Проснулся он только к концу следующего дня, не зная, что делать дальше, но сразу же потянулся к мешку и принялся грызть кусок сухаря. Где-то капала вода, и, вслушиваясь в звон размеренно стекавших в лужу капель, он вдруг услышал, как хрустит сухарь на его зубах. Он перестал жевать и насторожился, с трудом проталкивая в горло сухой кусок, и впервые за много дней испытал жуткий страх перед тьмой. Ему почудилось, что он попал в пасть какого-то чудовища, что он кусок в зубах жестокого и злобного страшилища, которое может в любой момент проглотить его и отправить в зловонную бездну. Стоит сомкнуться челюстям, и он навечно останется в тьме совсем один… Он здесь, а Инан где-то там, но оба они навсегда остались наедине с темнотой. Абди-эфенди покинул нишу и кинулся к выходу, инстинктивно перепрыгивая через лазы, соединяющие тоннели на разных уровнях. В полузарытой галерее пришлось ползти на животе, чудовище в любой момент могло наброситься на него, вдавить в землю или затянуть обратно, и он, извиваясь всем телом, раскапывал землю, не выпуская кинжала, а когда голова его показалась наружу, в двадцати метрах от входа он увидел Юсефа-пашу. «Вот он! Так я и знал!» — подумал он, чувствуя, как бешено колотится от страха сердце, но мысль о возвращении была еще страшнее, и беглец ловко выбрался на поверхность.

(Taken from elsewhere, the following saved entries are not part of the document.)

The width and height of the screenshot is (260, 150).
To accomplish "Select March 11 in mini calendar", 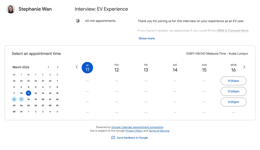I will click(29, 93).
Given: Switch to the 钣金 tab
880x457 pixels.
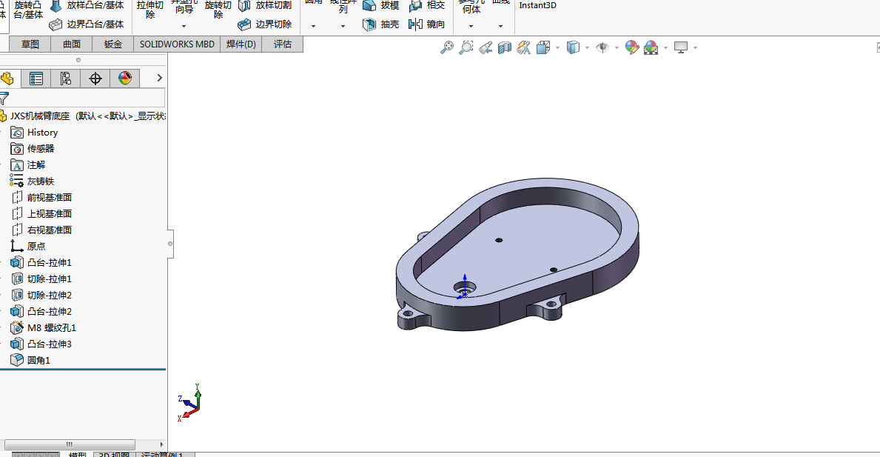Looking at the screenshot, I should 113,44.
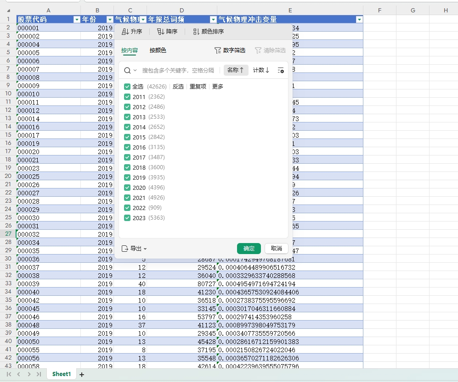Sort ascending with the 升序 icon
Viewport: 458px width, 382px height.
click(x=125, y=32)
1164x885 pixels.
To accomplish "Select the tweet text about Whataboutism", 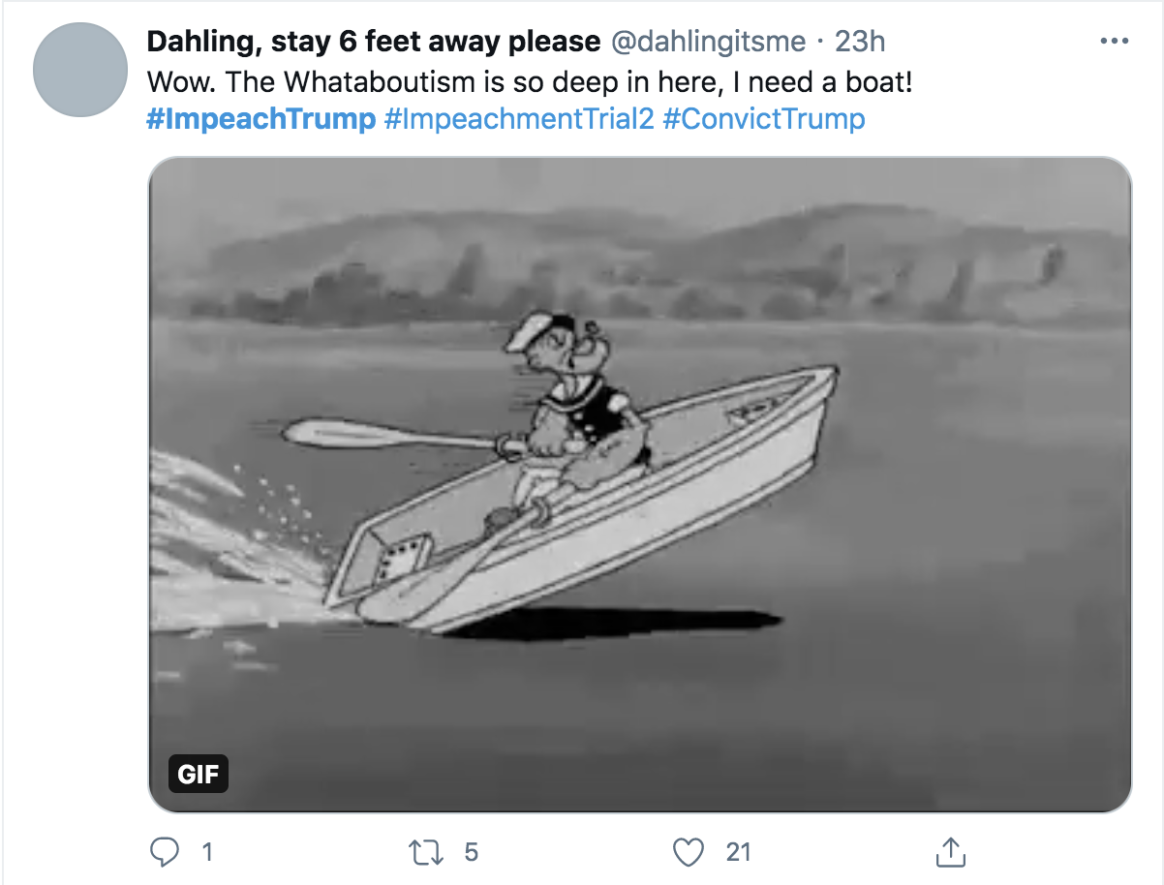I will click(530, 81).
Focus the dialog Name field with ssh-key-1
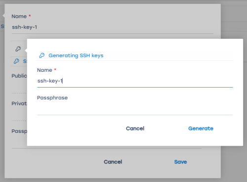The width and height of the screenshot is (247, 182). [135, 81]
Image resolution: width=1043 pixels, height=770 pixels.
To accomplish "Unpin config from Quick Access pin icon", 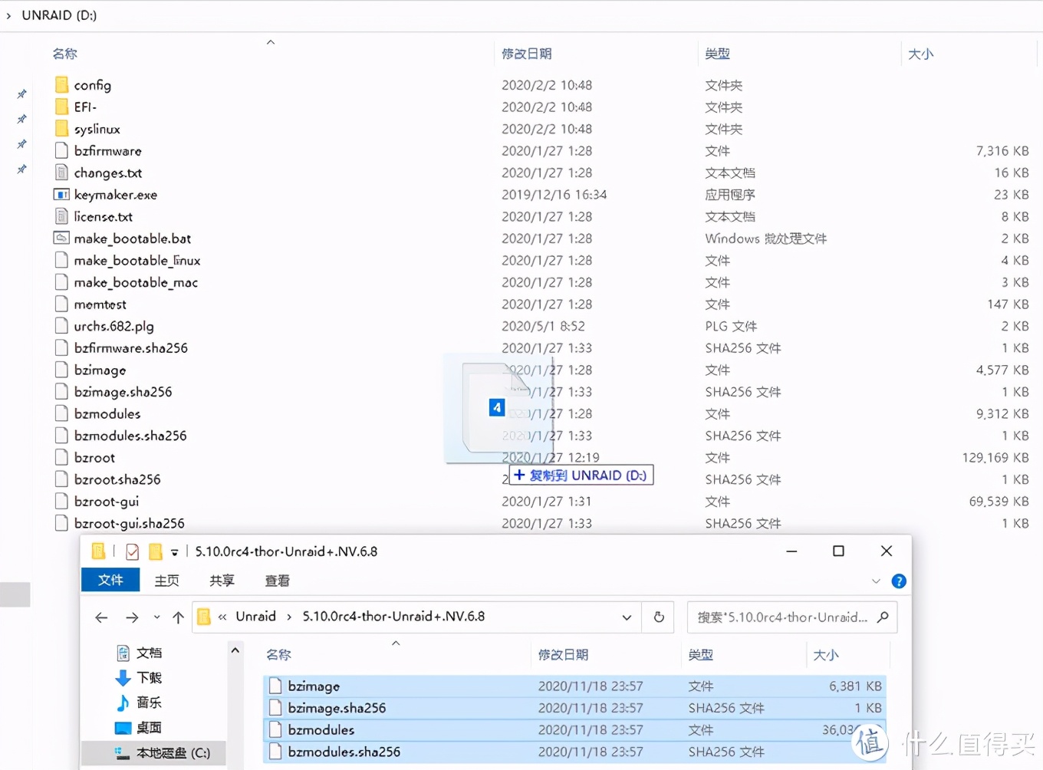I will (x=21, y=94).
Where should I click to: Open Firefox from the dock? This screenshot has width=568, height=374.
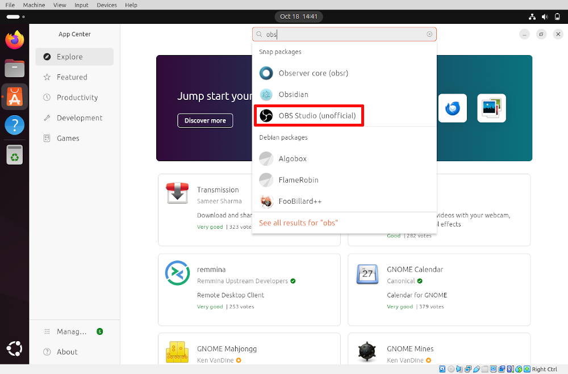(14, 40)
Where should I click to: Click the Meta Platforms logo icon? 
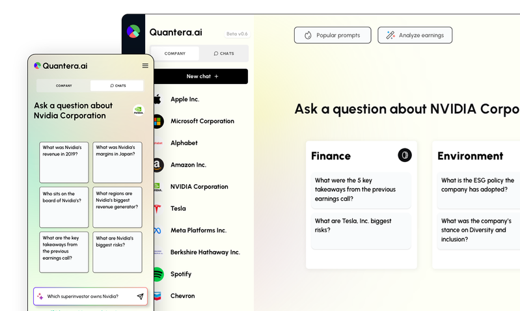157,231
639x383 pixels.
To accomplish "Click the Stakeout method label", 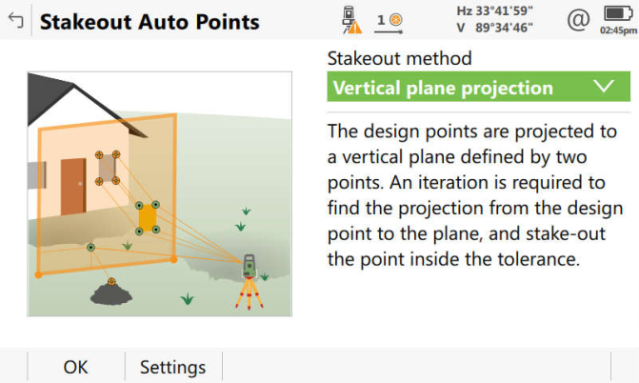I will tap(399, 58).
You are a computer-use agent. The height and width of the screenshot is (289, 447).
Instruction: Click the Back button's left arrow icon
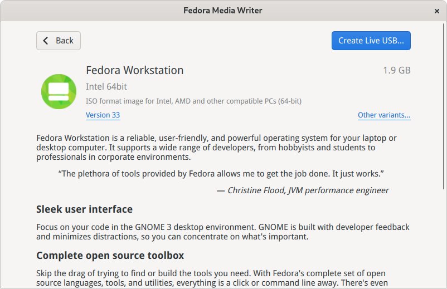pyautogui.click(x=46, y=41)
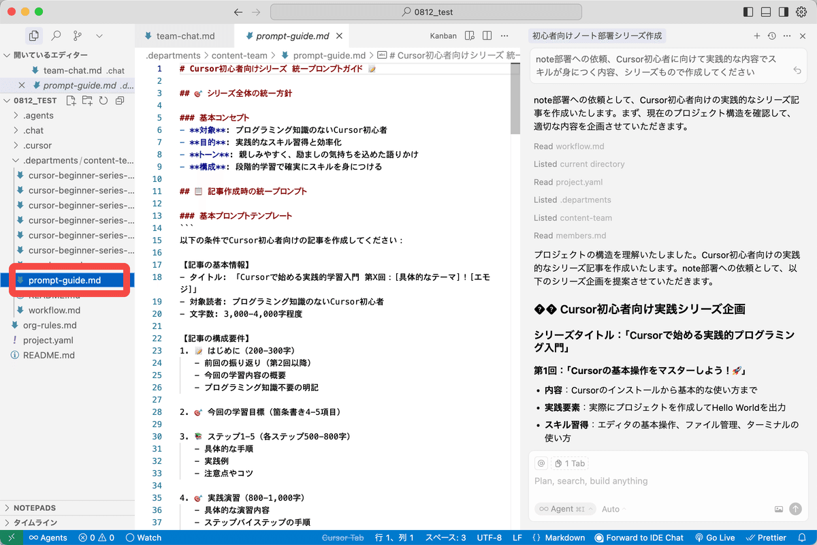Toggle Watch in the status bar
Image resolution: width=817 pixels, height=545 pixels.
pyautogui.click(x=143, y=538)
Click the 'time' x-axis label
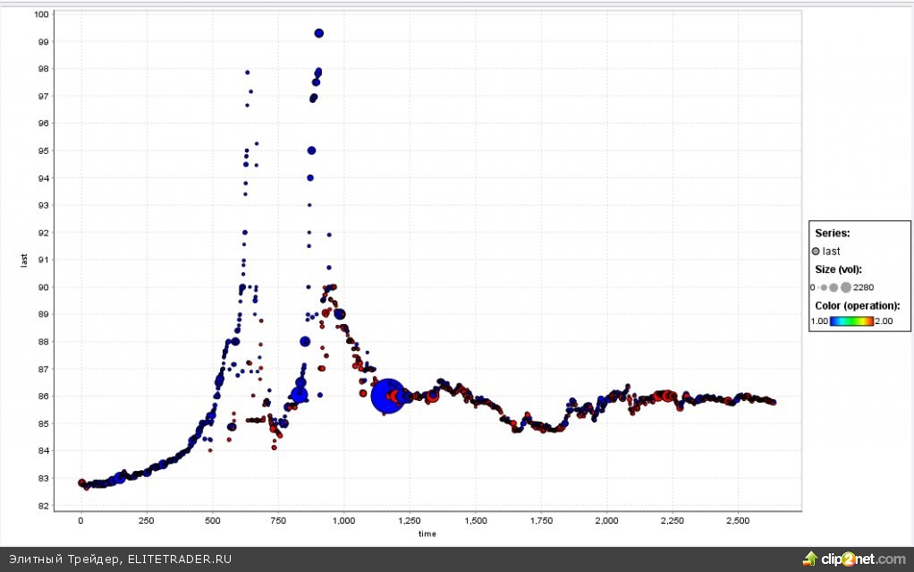Viewport: 914px width, 572px height. coord(427,534)
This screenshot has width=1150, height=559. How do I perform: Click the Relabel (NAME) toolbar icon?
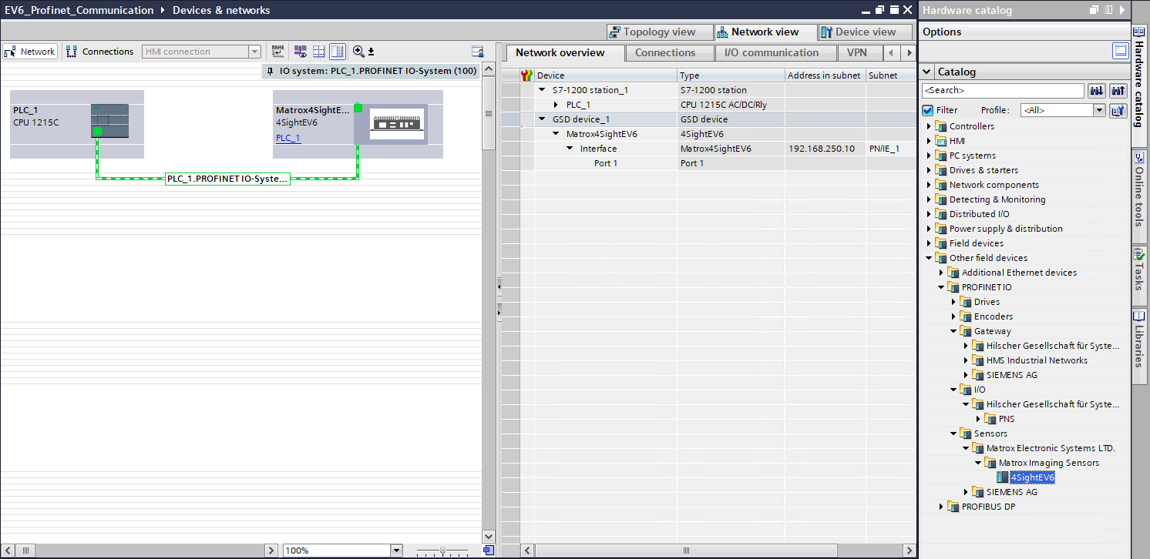277,52
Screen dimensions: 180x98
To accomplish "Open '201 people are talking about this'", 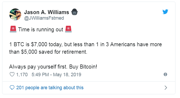I will tap(50, 88).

Паша, не двигаясь, стоял к нему спиной. У Абди-эфенди, от страха и ненависти утратившего способность соображать, не было ни времени, ни сил, чтобы решать, пребывает ли паша в задумчивости или же следит за ним краем глаза; в голове билась лишь мысль о том, что он прижат к стенке и все пути для бегства отрезаны. Если бы они встретились в другом месте, если бы он утратил всякую надежду на спасение, писарь, наверное, бросил бы ему в лицо тяжелые обвинения и дерзкие оскорбления, но сейчас ему было не до разговора и взаимных объяснений. Медленно, затаив дыхание, он наполовину прошел расстояние, отделявшее его от паши. Потом, вздрогнув от сознания безысходности положения, он пригнулся, выставил кинжал вперед и, стремительно подбежав к паше, вогнал ему в спину кинжал по самую рукоятку.

Паша захрипел и стал ничком оседать, Абди-эфенди повалился на него, и в ту секунду, пока оба падали, он вдруг очнулся от оцепенения, вызванного пережитым ужасом. «Все, теперь тебе конец!» — зазвучал в его ушах голос, рожденный годами службы и повиновения. По закону за любое неосторожное прикосновение к эмиру виновный лишался десницы. А тут дело касалось посланца самого султана! Как ни ненавидел его Абди-эфенди, как бы ни желал его гибели, он и думать не смел о том, чтобы поднять на него руку.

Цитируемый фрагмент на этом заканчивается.